Derrière l’idéologie, les intérêts économiques ne sont jamais loin. Le rapport alerte sur une instrumentalisation marchande croissante de ces récits. Certaines figures diffusent des contenus conspirationnistes pour vendre stages, consultations, produits ou formations, souvent vides de contenu réel. Le schéma est bien rodé : d’abord séduire avec un discours consolatoire ou transgressif, ensuite isoler (en coupant les victimes de leurs repères sociaux ou médicaux), puis contrôler.

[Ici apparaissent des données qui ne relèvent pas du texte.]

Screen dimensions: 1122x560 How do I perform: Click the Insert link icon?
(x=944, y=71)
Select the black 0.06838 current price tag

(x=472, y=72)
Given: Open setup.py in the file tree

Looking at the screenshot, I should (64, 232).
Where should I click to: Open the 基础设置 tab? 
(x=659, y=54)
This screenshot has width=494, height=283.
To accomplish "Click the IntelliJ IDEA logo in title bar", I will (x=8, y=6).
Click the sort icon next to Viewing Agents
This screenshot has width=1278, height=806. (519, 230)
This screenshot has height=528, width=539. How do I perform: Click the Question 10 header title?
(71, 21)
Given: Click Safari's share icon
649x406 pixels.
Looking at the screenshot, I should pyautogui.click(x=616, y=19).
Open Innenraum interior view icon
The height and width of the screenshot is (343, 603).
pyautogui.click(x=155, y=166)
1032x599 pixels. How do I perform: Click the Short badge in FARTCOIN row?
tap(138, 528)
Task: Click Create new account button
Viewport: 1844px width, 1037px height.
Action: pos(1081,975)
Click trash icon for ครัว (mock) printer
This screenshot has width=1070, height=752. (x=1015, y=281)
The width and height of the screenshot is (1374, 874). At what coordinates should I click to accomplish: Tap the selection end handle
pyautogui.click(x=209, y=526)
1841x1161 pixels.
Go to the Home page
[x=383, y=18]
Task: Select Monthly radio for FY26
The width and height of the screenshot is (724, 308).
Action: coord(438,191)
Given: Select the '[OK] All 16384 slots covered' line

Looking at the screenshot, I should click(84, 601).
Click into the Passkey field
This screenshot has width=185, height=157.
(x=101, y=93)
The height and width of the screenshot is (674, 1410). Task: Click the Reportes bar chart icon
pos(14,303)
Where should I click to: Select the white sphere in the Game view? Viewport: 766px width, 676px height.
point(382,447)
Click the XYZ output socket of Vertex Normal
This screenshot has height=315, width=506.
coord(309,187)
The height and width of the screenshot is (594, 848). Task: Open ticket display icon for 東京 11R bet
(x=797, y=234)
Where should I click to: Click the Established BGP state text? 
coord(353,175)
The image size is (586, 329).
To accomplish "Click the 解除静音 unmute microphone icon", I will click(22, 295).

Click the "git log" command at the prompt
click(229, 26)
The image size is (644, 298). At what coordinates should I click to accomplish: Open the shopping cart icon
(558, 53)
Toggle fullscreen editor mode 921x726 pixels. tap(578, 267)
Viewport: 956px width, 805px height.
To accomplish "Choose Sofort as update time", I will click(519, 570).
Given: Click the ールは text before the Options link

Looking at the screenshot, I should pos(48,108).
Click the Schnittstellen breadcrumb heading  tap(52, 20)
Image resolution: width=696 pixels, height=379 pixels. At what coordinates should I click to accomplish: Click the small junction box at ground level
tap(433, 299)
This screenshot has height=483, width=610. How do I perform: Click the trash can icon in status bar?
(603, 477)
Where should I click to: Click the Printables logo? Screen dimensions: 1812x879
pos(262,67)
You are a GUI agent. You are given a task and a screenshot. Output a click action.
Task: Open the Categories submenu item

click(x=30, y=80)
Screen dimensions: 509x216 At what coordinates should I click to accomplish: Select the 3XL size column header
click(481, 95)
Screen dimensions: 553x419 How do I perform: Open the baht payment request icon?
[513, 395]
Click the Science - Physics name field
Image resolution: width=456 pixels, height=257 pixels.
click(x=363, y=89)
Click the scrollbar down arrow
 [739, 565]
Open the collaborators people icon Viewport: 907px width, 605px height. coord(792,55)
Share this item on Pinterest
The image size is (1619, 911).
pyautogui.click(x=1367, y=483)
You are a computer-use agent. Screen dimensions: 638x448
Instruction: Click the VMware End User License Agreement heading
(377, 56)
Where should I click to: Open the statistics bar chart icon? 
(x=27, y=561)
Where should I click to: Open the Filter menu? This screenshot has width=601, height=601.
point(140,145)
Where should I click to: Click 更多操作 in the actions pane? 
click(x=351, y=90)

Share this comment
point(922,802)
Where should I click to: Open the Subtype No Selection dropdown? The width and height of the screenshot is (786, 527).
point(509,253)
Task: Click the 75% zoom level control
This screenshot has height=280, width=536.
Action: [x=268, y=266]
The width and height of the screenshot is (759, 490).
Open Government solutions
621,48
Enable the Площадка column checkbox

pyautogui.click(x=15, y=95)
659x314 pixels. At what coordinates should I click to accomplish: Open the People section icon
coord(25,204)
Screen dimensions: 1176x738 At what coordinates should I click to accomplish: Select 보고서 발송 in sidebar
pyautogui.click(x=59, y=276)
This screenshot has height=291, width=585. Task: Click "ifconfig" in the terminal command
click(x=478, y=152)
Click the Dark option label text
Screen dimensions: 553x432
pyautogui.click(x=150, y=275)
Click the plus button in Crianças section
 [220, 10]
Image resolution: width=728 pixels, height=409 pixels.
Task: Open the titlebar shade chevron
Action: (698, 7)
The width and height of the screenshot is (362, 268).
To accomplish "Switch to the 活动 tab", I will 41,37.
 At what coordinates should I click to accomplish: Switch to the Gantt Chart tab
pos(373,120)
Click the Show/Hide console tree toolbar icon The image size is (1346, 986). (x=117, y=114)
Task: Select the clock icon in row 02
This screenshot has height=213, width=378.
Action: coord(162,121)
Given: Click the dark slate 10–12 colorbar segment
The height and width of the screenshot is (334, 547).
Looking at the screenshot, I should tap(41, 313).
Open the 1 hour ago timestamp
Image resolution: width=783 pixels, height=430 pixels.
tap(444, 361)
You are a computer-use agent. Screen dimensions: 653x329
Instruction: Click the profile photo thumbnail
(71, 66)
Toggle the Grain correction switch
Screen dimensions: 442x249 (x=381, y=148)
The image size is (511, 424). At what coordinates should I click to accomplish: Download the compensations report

À cela s’ajoute l’effet démultiplicateur du numérique. Le rapport pointe du doigt le rôle central joué par certains « influenceurs du complotisme », qui « disposent d’une tribune pour diffuser leurs messages, leurs services ou leurs produits à une bien plus large audience ». Ces figures, souvent charismatiques, imposent des logiques d’adhésion sans réel débat, en répétant des injonctions telles que « exerce ton esprit critique », « fais tes propres recherches », ou encore « ne crois pas tout ce qu’on te dit ». Des formules qui, selon la Miviludes, « entravent le dialogue et la réflexion personnelle », car elles ne s’accompagnent d’aucune méthodologie, laissant la place à l’adhésion à des croyances fermées. « C’est une mécanique qui se ressemble, que l’on se situe dans le domaine sanitaire, religieux ou même dans le coaching. Seul le masque est différent », résume Étienne Apaire, président de la Miviludes, dans Le Figaro.
Le rapport alerte aussi sur de nouvelles menaces : l’essor de l’intelligence artificielle dans les dispositifs d’emprise, les environnements immersifs ou encore les formes de « cyber-emprise », plus difficiles à détecter.
Au-delà des chiffres, le rapport 2022-2024 appelle à un changement de paradigme : les phénomènes sectaires ne relèvent plus uniquement de communautés religieuses isolées. Ils se déplacent, s’individualisent, se marchandisent, et prospèrent dans l’écosystème numérique. La Miviludes plaide pour une reconnaissance institutionnelle plus forte des dommages subis par les victimes, en particulier les mineurs, et pour une adaptation des outils de prévention, de repérage et d’accompagnement à ces nouvelles formes d’emprise, souvent invisibles, diffuses et polymorphes.
Car ce phénomène ne se limite plus aux marges : il remet en question les piliers mêmes de notre société. Il affecte des enjeux essentiels, de la santé publique à la cohésion sociale, tout en fragilisant les fondements de la démocratie.